WHAT YOU HAVE TO DO ->
The lines to copy are those with "agent" in them. Pull each one from the entries below.

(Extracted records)
▼

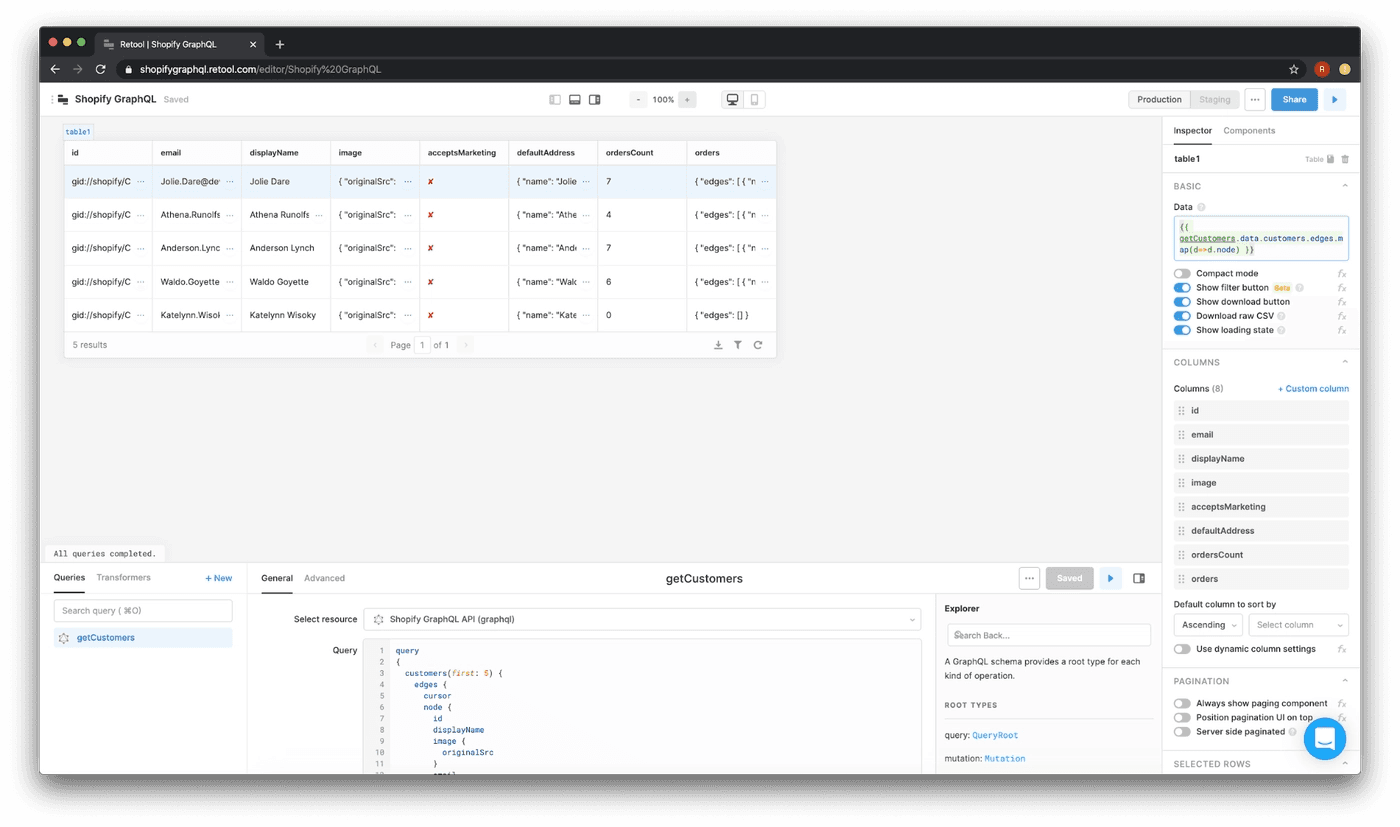Turn on Use dynamic column settings
The height and width of the screenshot is (827, 1400).
coord(1182,649)
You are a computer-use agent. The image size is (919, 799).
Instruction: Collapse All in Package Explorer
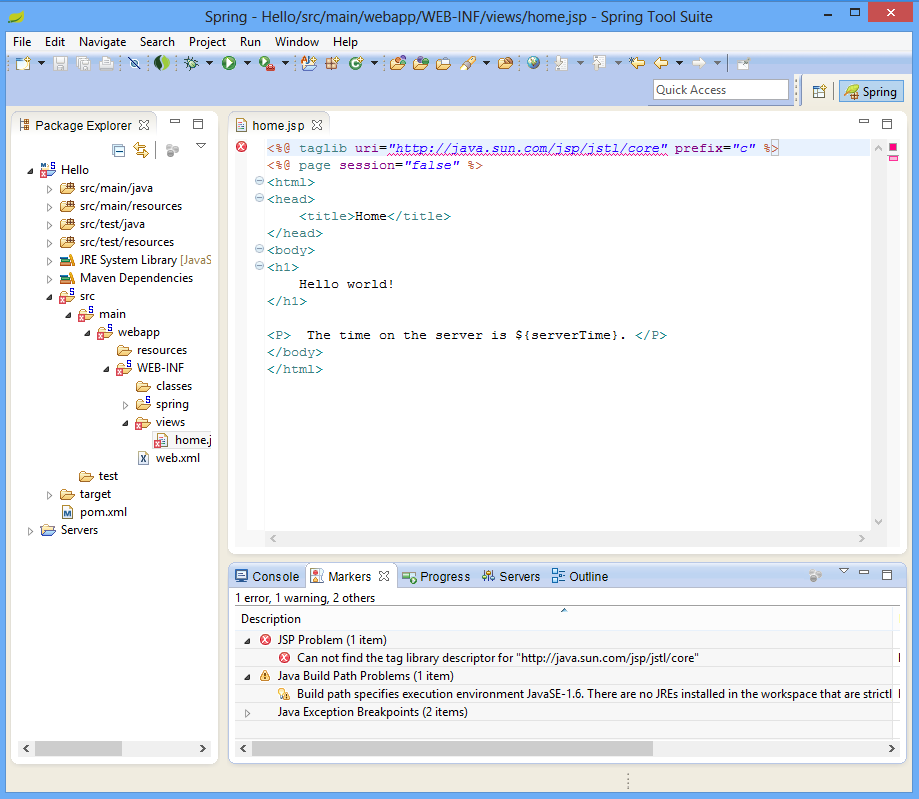[118, 148]
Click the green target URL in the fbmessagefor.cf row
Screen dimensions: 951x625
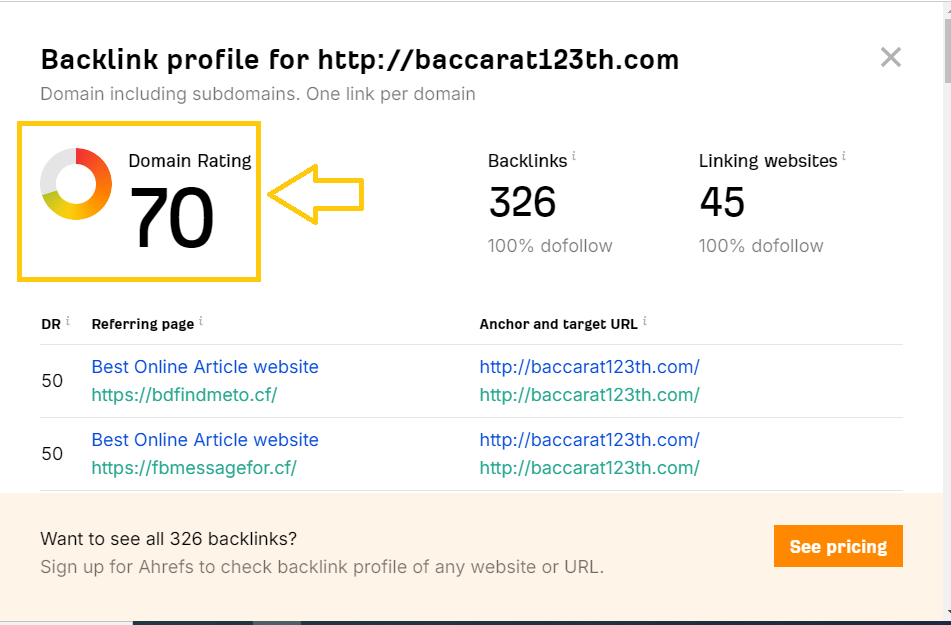[x=589, y=468]
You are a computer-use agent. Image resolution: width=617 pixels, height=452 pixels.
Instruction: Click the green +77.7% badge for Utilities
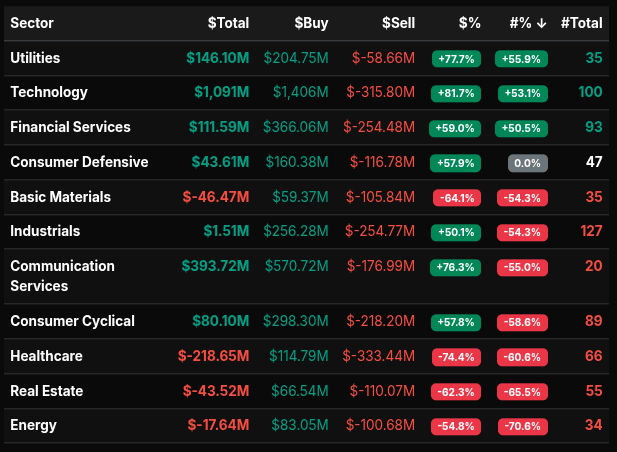pos(456,59)
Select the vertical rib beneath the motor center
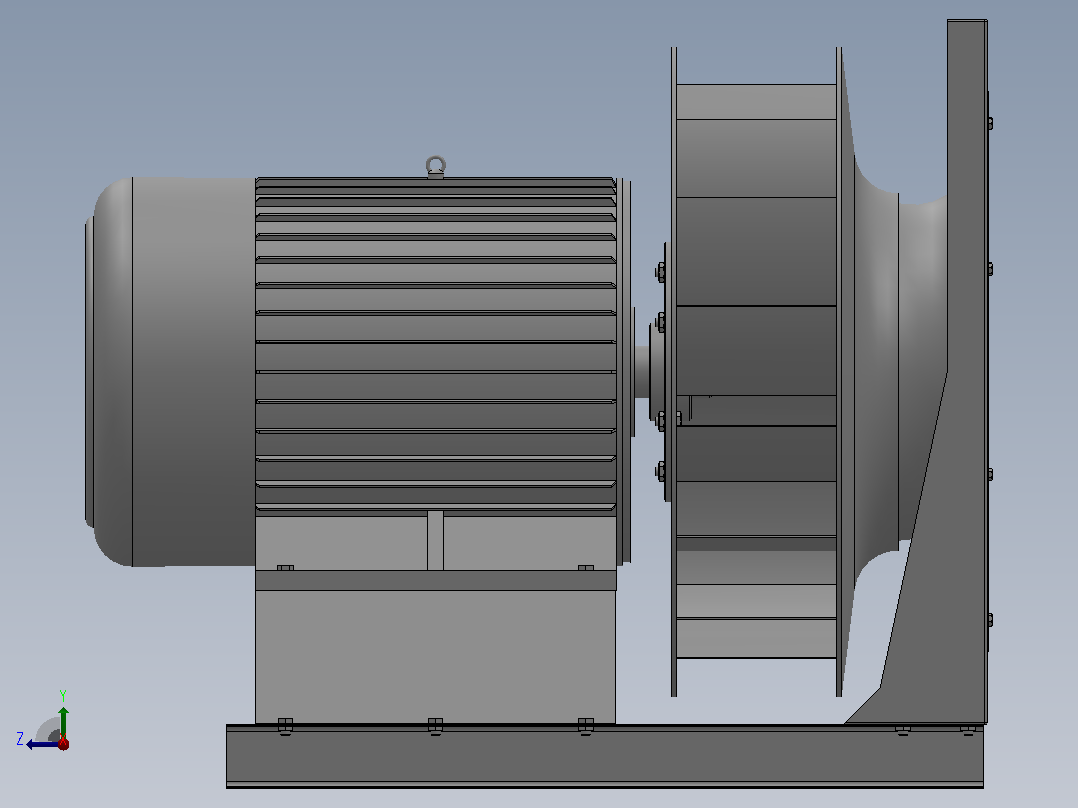This screenshot has width=1078, height=808. (x=435, y=541)
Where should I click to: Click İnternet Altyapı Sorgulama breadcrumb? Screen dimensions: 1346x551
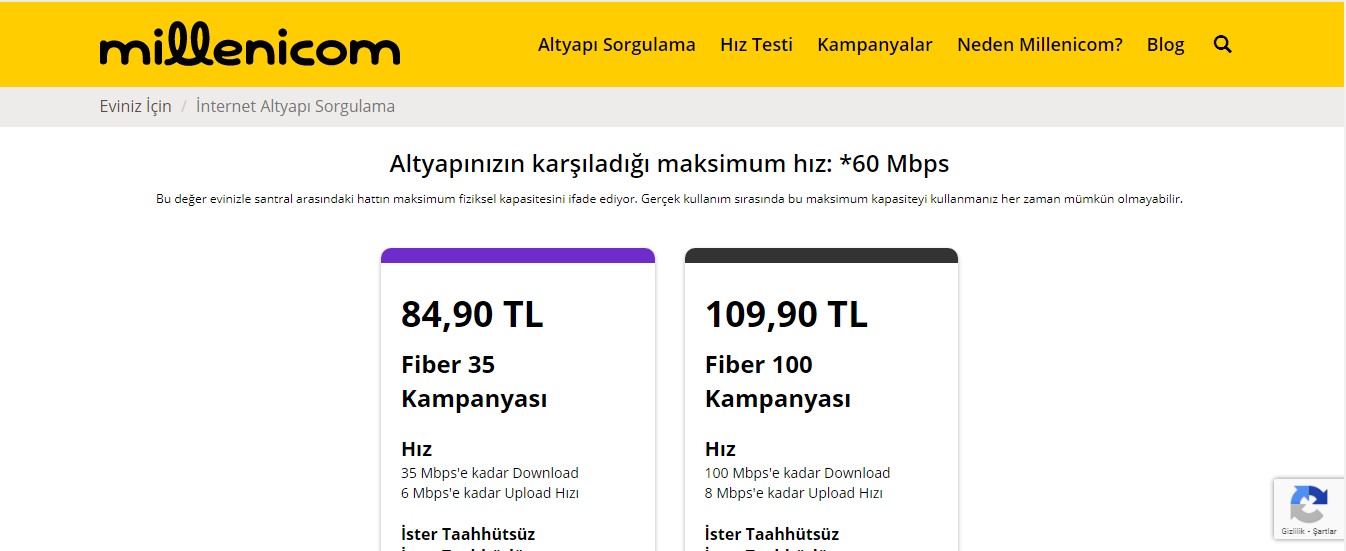pyautogui.click(x=295, y=106)
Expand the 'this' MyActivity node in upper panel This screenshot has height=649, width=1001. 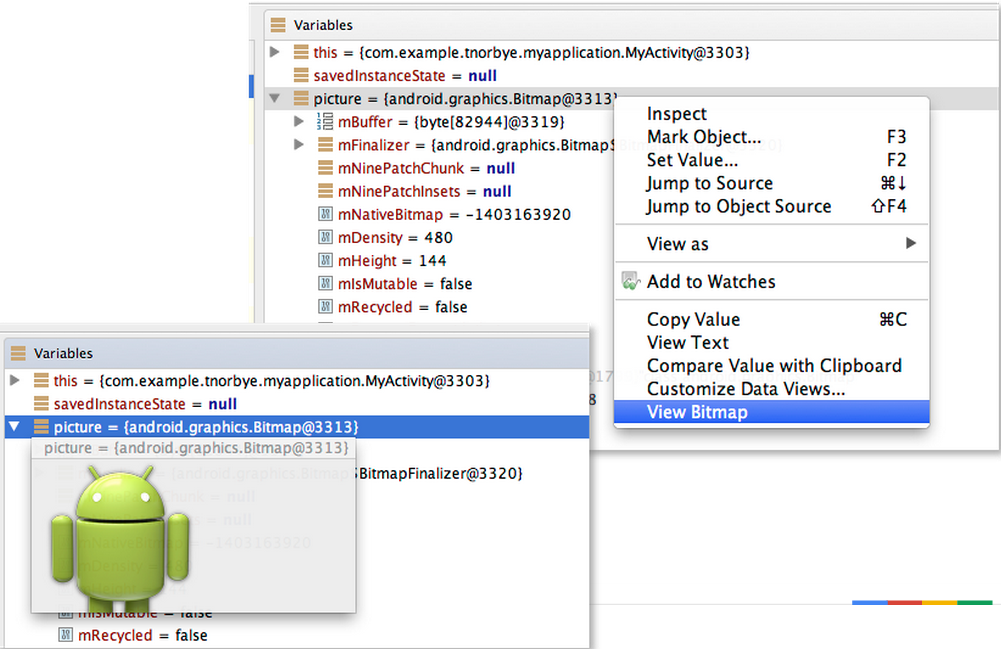pyautogui.click(x=275, y=52)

▲

EXERCISE RESPONSE ->
You are a computer-use agent. The image size is (919, 799).
You are a computer-use agent. Image resolution: width=617 pixels, height=452 pixels.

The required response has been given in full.